Hello everyone! Daft question alert!

Please could you help? I have been growing brassicas for the first time with some success but now I have given up as my plot is covered in caterpillars and slowly destroying the lot. 

I have sown some replacement kale plants and wondered when would be the best time to plant them out. When are caterpillars less of a threat? Will they always be in my soil? Or do any remaining ones die off in the autumn? 

Thank you x

Posts

  • fidgetbonesfidgetbones Posts: 17,279
    Caterpillers turn into a chrysalis to hibernate the winter and then turn into moths or butterflies next spring.  There are still loads of butterflies and moths about to lay eggs. You will need to net them.
  • We have grown sprouts this year for the first time in decades and didn't net!!! Covered in whites caterpillars and the leaves stripped. Big learning curve for us.
  • WhiterotWhiterot Posts: 39
    Unfortunately you have learnt the hard way. You need to cover almost everything and I quote alliums to protect against leak moth and allium leaf miner carrots against carrot fly and brassicas against pigeons and cabbage whites and moths and now peas against sparrows and pigeons nipping the node buds. Add to this rabbits, deer and badgers if you are really unlucky Its a battle which we are constantly changing our defences to combat these pests to get a decent crop but we battle on. We may win a battle but not the war.
  • Some of mine look like Swiss chees plants. All you can pick is find and squish them, and throw nets over.
  • DovefromaboveDovefromabove Posts: 86,151
    edited August 2022
    Good You need nets made from a fine mesh … and this needs to be fixed to a frame that will hold it taut and well above the leaves … otherwise the butterflies will sit on the netting, poke their ovipositor through the mesh and lay their eggs on any leaves they can reach. 

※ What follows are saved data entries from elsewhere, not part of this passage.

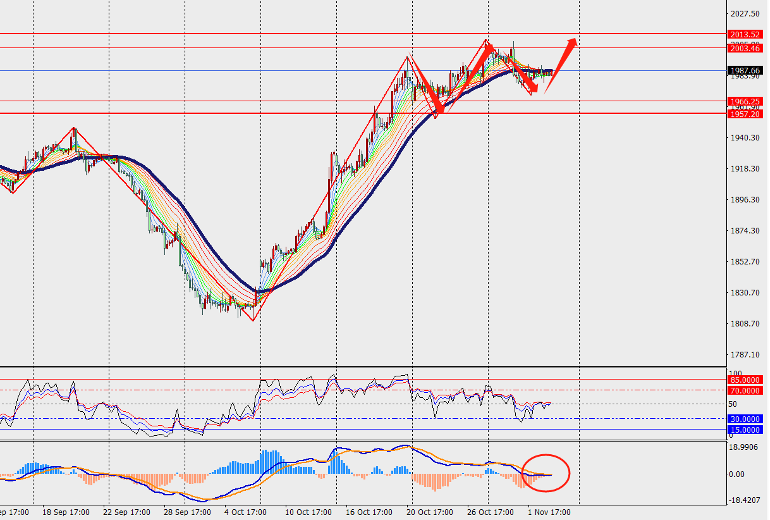Click the 16 Oct 17:00 date label
The image size is (770, 520).
[369, 512]
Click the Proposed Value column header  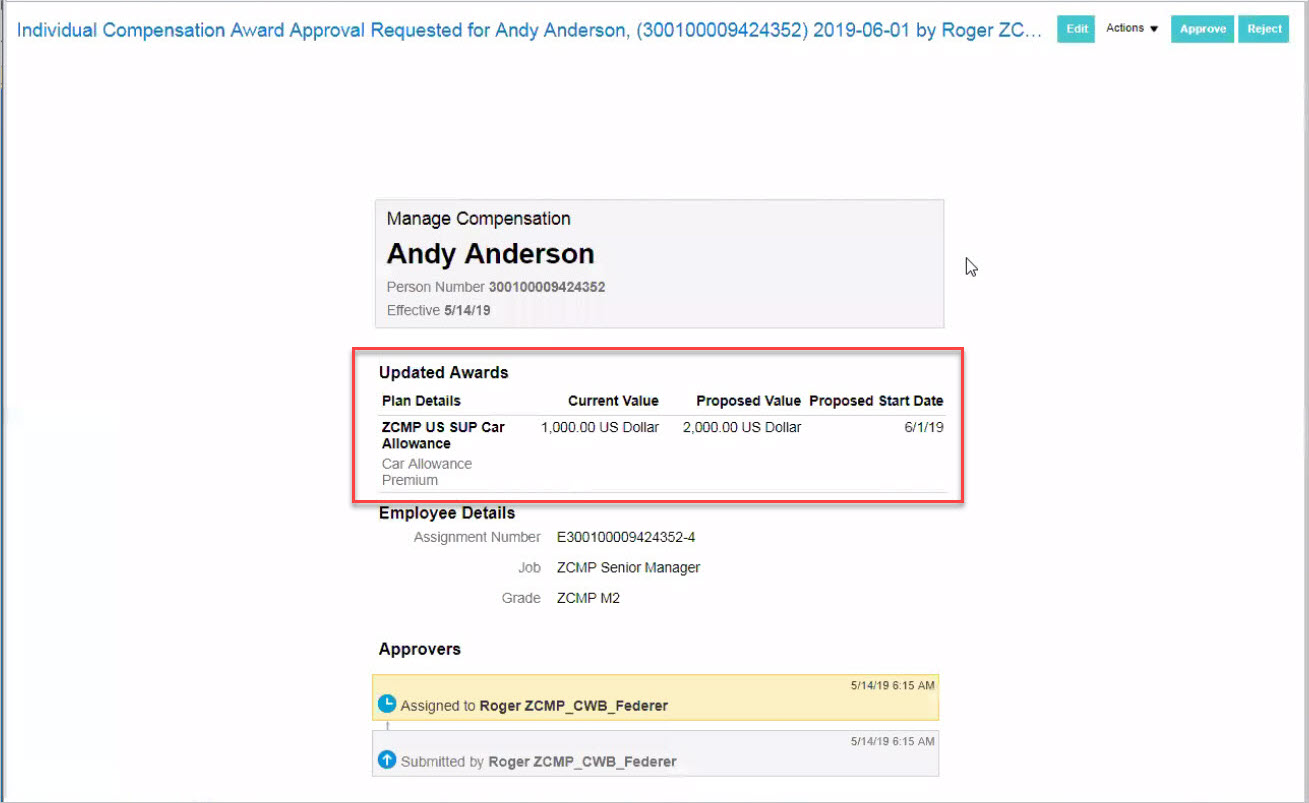coord(748,401)
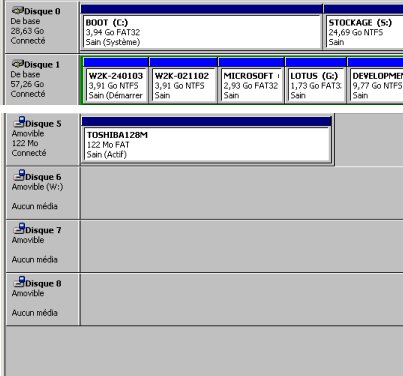The height and width of the screenshot is (376, 403).
Task: Select the DEVELOPMENT 9,77 Go partition
Action: pyautogui.click(x=376, y=85)
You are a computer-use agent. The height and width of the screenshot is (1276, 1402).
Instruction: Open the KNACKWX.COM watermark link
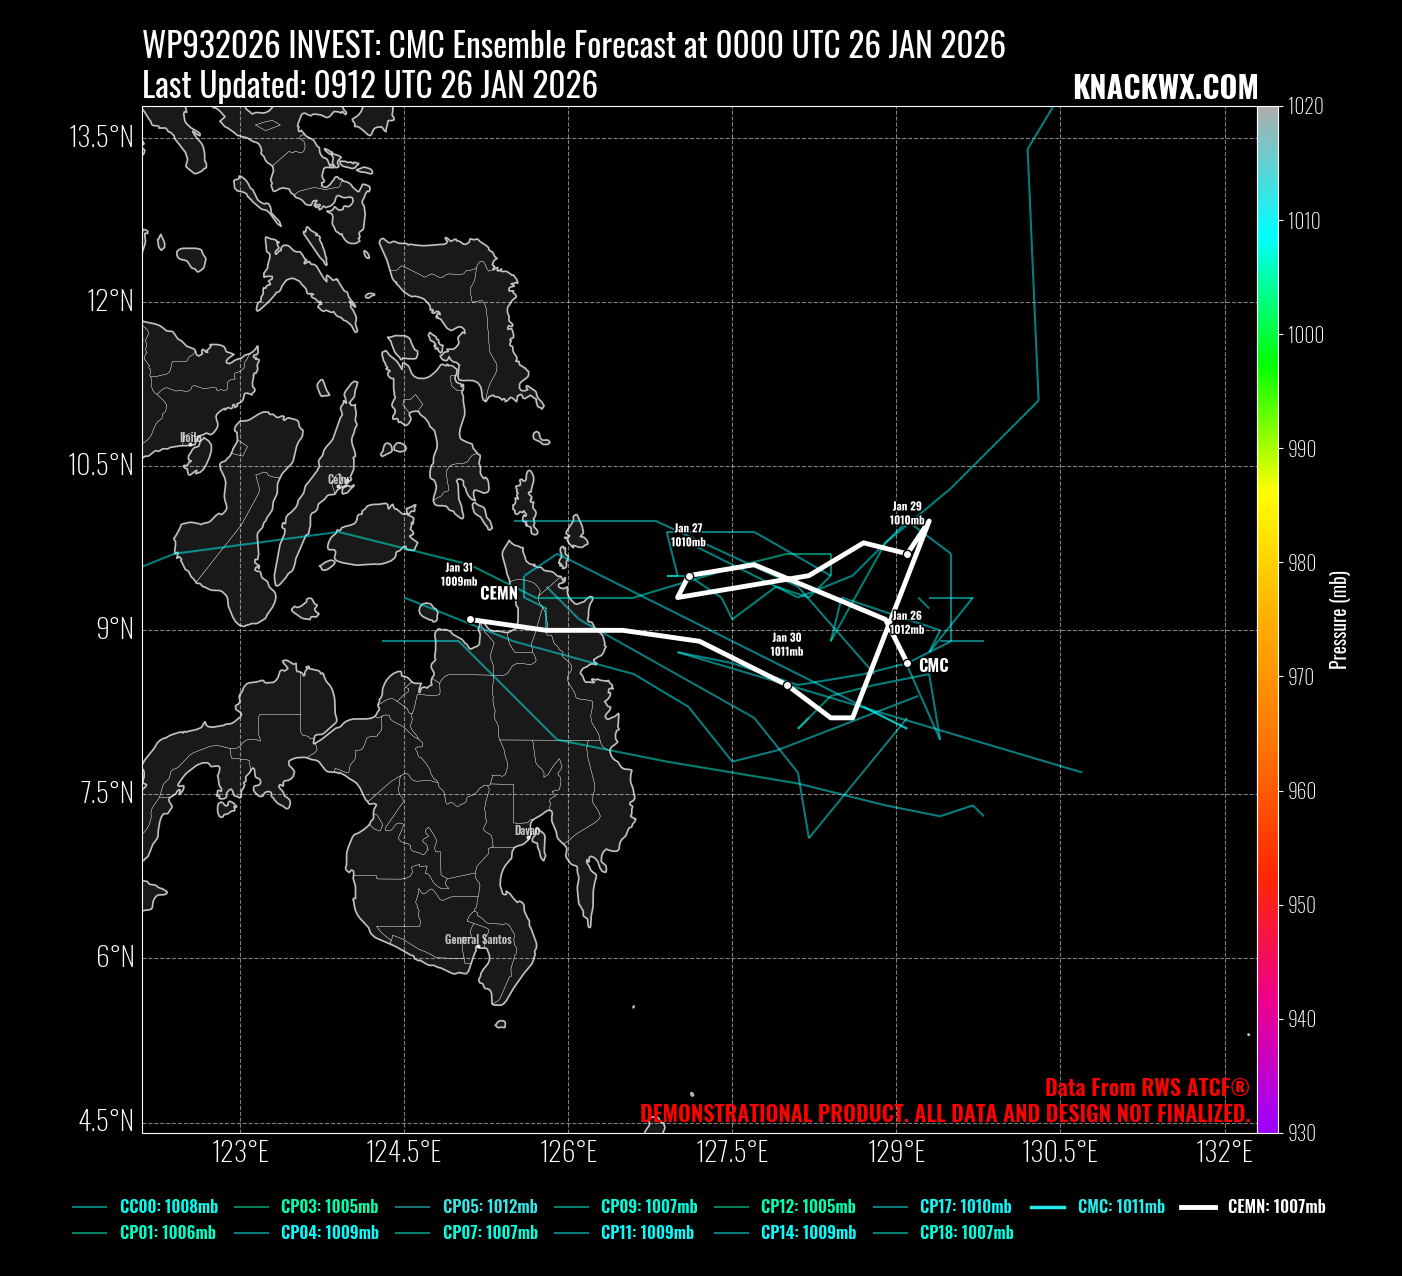click(x=1165, y=88)

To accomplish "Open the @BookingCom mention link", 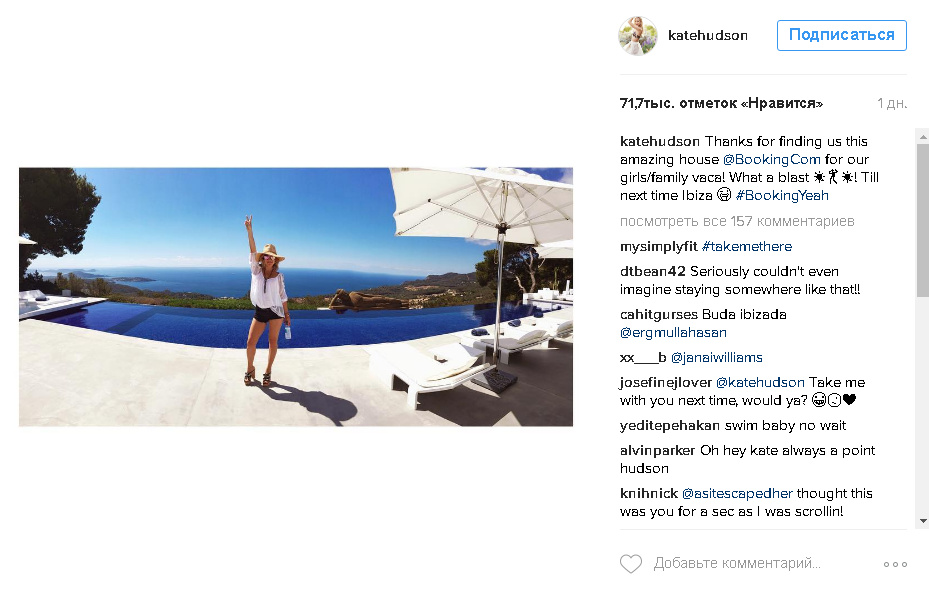I will tap(771, 159).
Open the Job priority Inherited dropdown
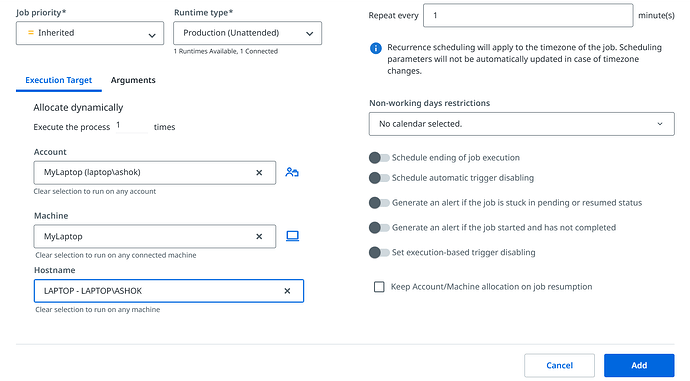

    We are painters and we had some old ‘worn out’ canvas stretchers that we didn’t need so my OH made a walk in cage for our Purple sprouting broccoli the other year … very successful. 

    There are all sorts of ideas on You Tube. Just make sure there are no gaps a butterfly could squeeze through … they’re remarkably sneaky. 





    Gardening in Central Norfolk on improved gritty moraine over chalk ... free-draining.





  • GlenjjonesGlenjjones Posts: 141
    Do winter brassicas suffer from cabbage whites as much?
  • DovefromaboveDovefromabove Posts: 86,151
    The thing about the brassicas that you harvest in the winter is that you have to start them off in the late spring/summer ... when the butterflies are about ... that's what my purple sprouting broccoli are ... seeds sown late spring, planted out late summer, grow on through autumn and winter and harvest in the late spring 'Hungry Gap'.

    Gardening in Central Norfolk on improved gritty moraine over chalk ... free-draining.





  • GlenjjonesGlenjjones Posts: 141
    I suppose what I meant is does the risk to the plants reduce significantly trough late autumn and winter, if they survive until then? I guess the butterflies are not around to lay the eggs later in the year.
  • WhiterotWhiterot Posts: 39
    No the butterflies have gone by the winter but the pigeons are still there and they will strip the brussels of their tops and all their leaves plus make a mess of anything with green on it like cabbage and broccoli.